--- start ---
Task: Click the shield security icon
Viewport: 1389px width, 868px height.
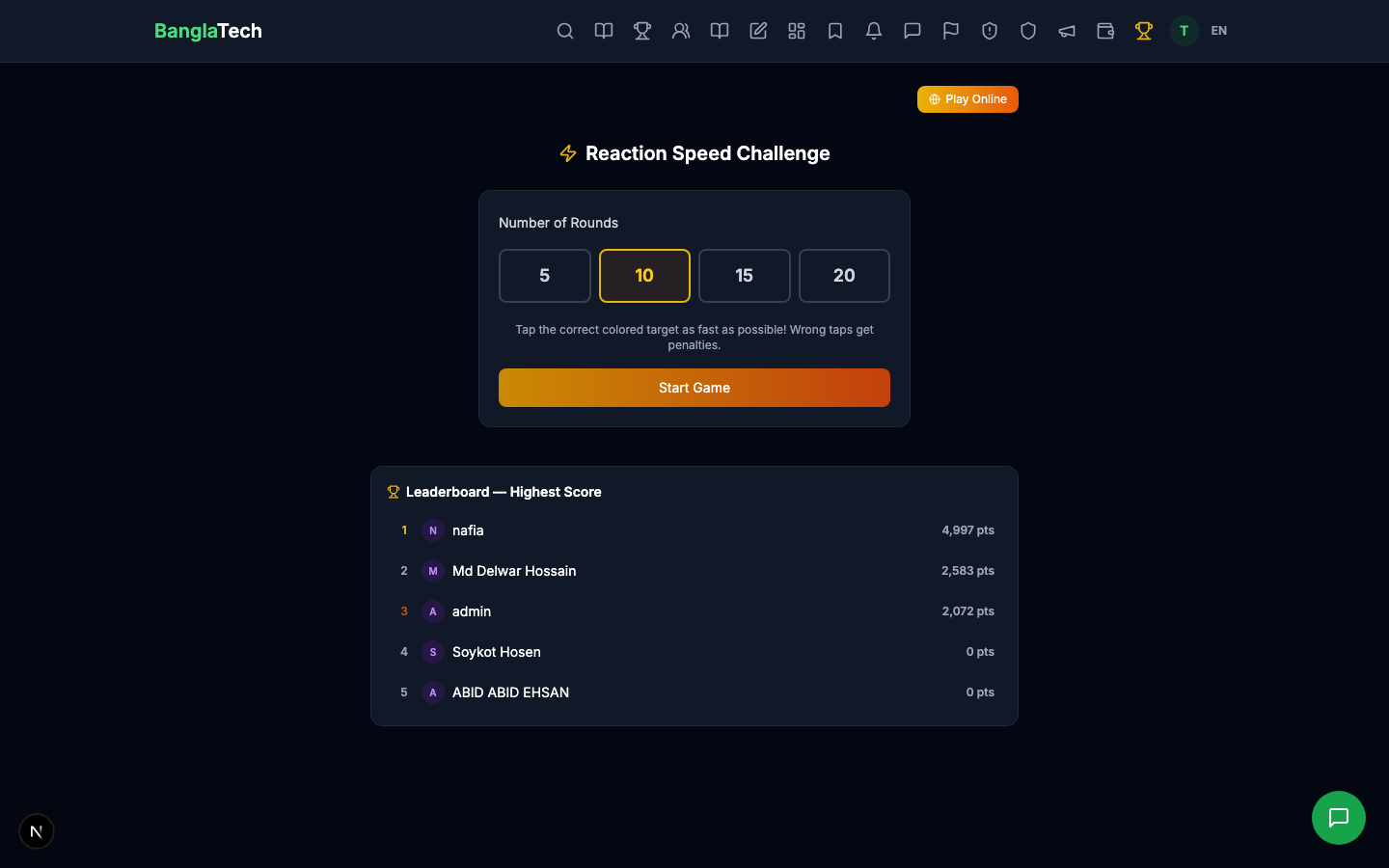Action: click(1028, 31)
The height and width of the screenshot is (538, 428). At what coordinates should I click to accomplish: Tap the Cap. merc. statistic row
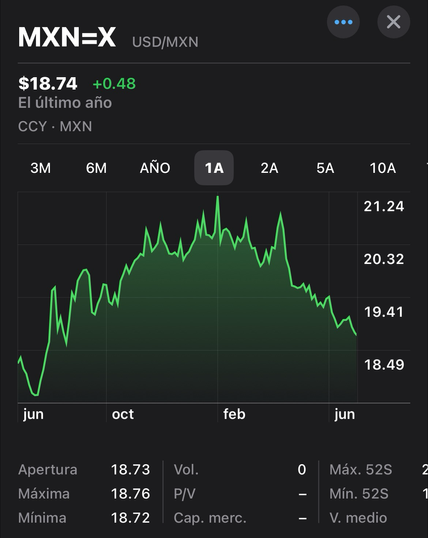click(x=240, y=518)
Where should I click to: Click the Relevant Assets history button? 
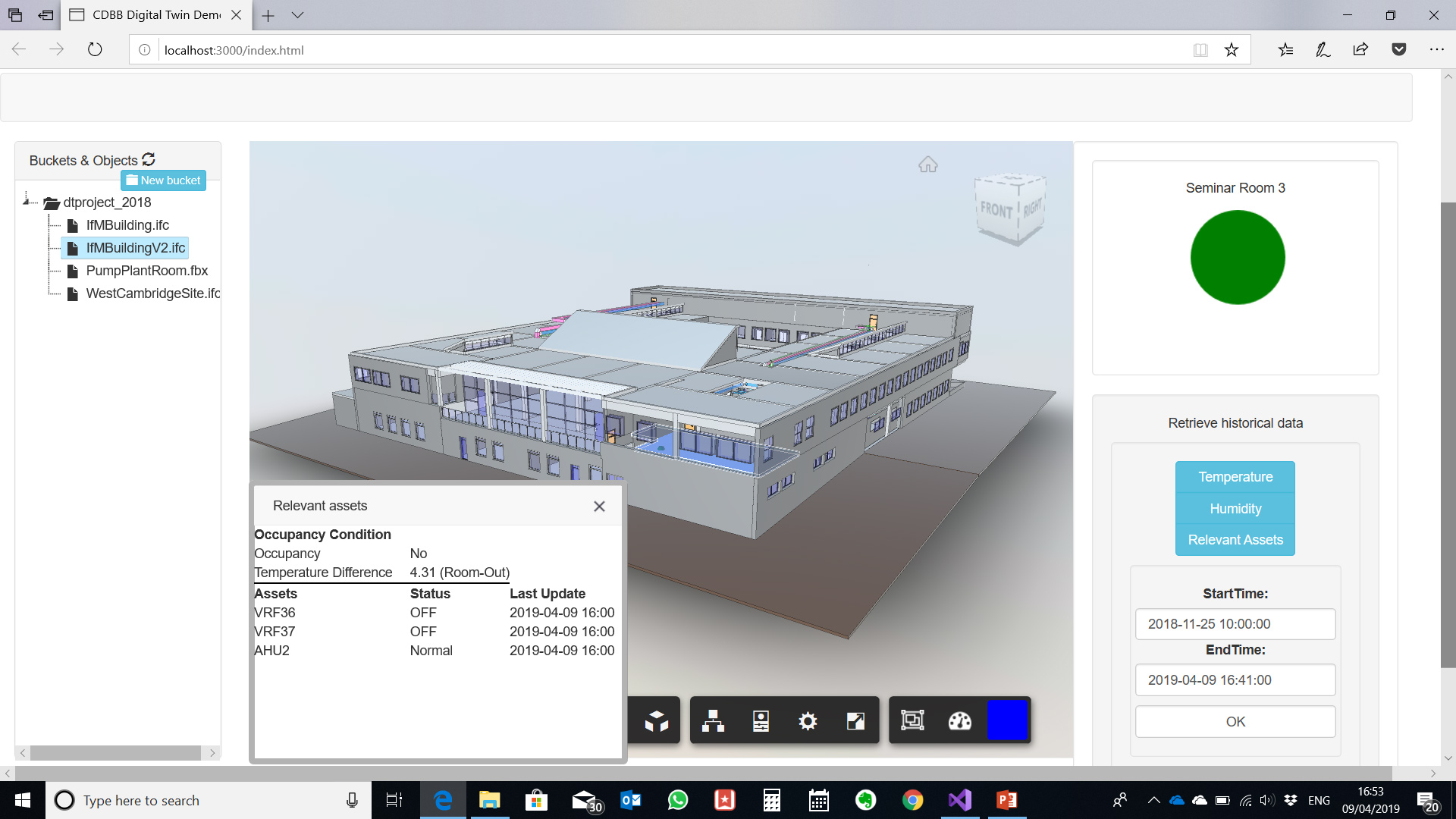click(x=1235, y=540)
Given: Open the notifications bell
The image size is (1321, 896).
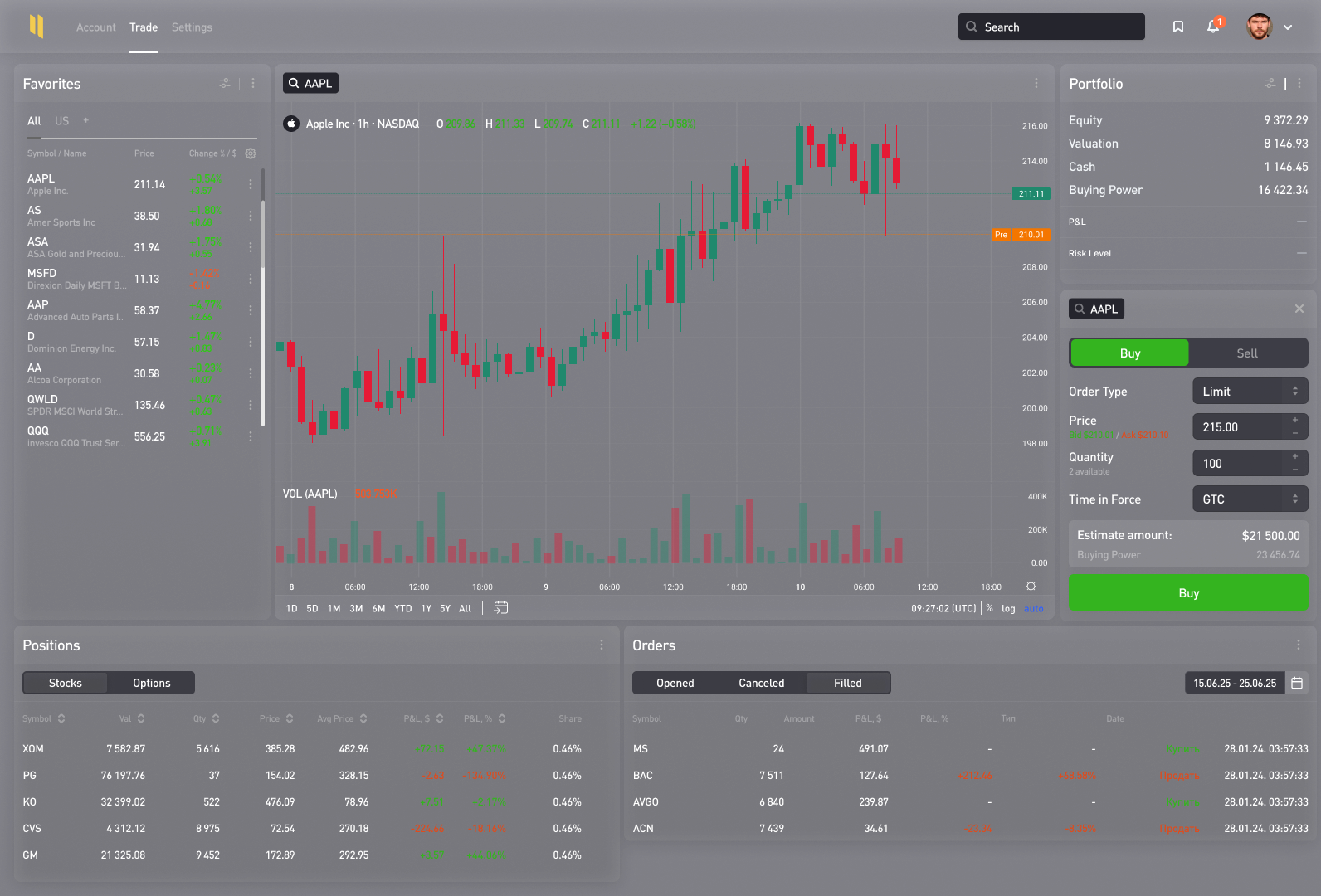Looking at the screenshot, I should 1213,27.
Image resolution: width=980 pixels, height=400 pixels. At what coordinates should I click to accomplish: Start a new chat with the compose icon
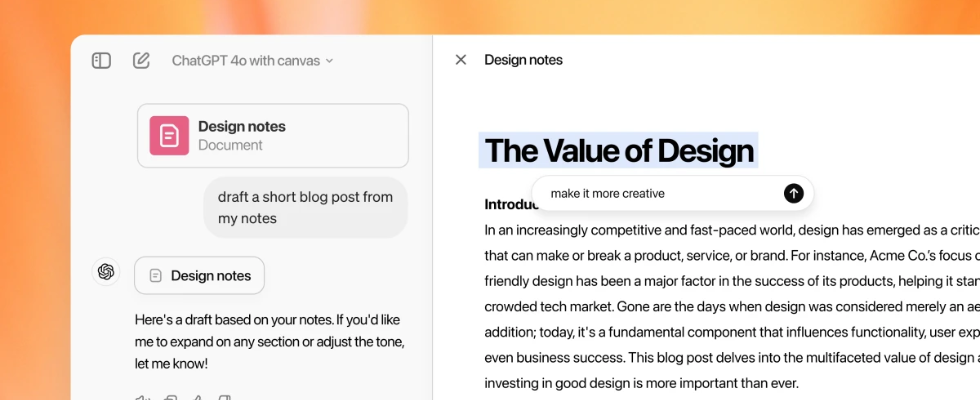pos(141,60)
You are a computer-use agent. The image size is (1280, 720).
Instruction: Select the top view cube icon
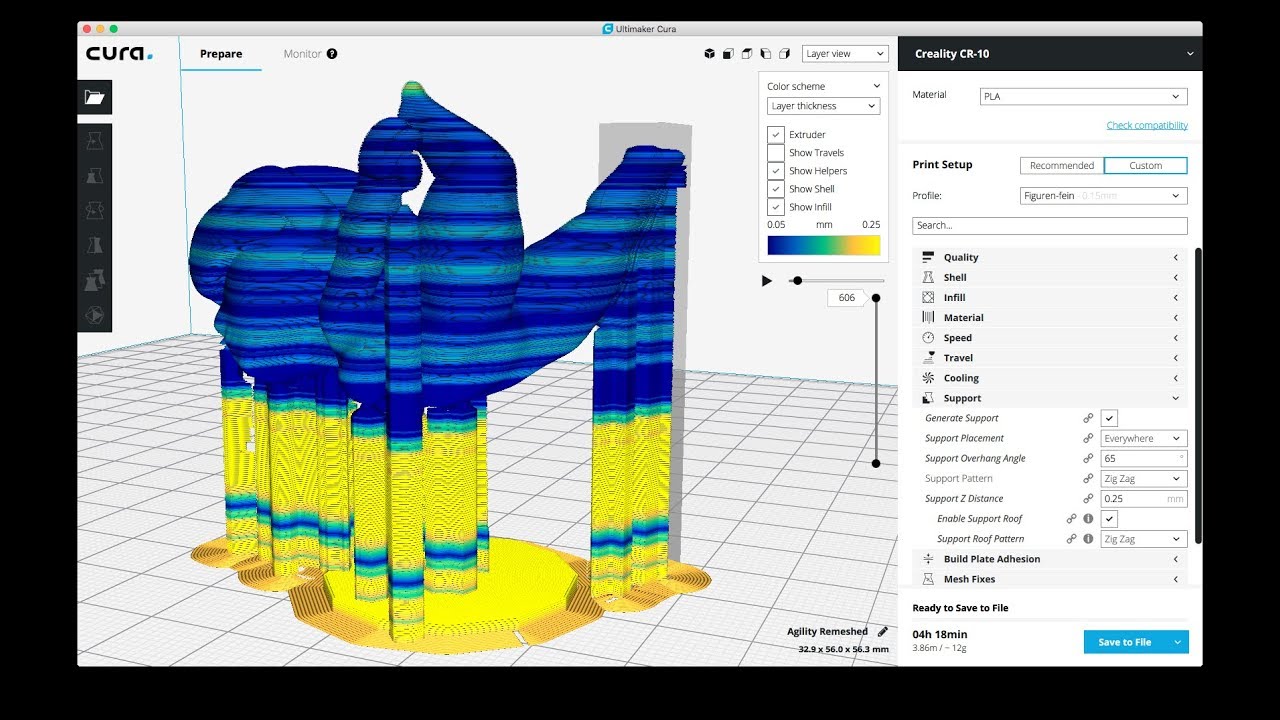point(746,53)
--- end ---
Update the rows above by changing every "icon" to "symbol" and keeping everything else the same. Leave out the pictures.

Task: Click the shield security symbol
Viewport: 1389px width, 868px height.
Action: click(1028, 31)
The height and width of the screenshot is (538, 428). At what coordinates should I click to accomplish: Tap the Cap. merc. statistic row
click(x=240, y=518)
Where should I click to: Click the Relevant Assets history button? 
click(x=1235, y=540)
Given: Open the notifications bell
The image size is (1321, 896).
Looking at the screenshot, I should 1213,27.
Image resolution: width=980 pixels, height=400 pixels. At what coordinates should I click to accomplish: Start a new chat with the compose symbol
pos(141,60)
You are a computer-use agent. The image size is (1280, 720).
Instruction: Select the top view cube symbol
point(746,53)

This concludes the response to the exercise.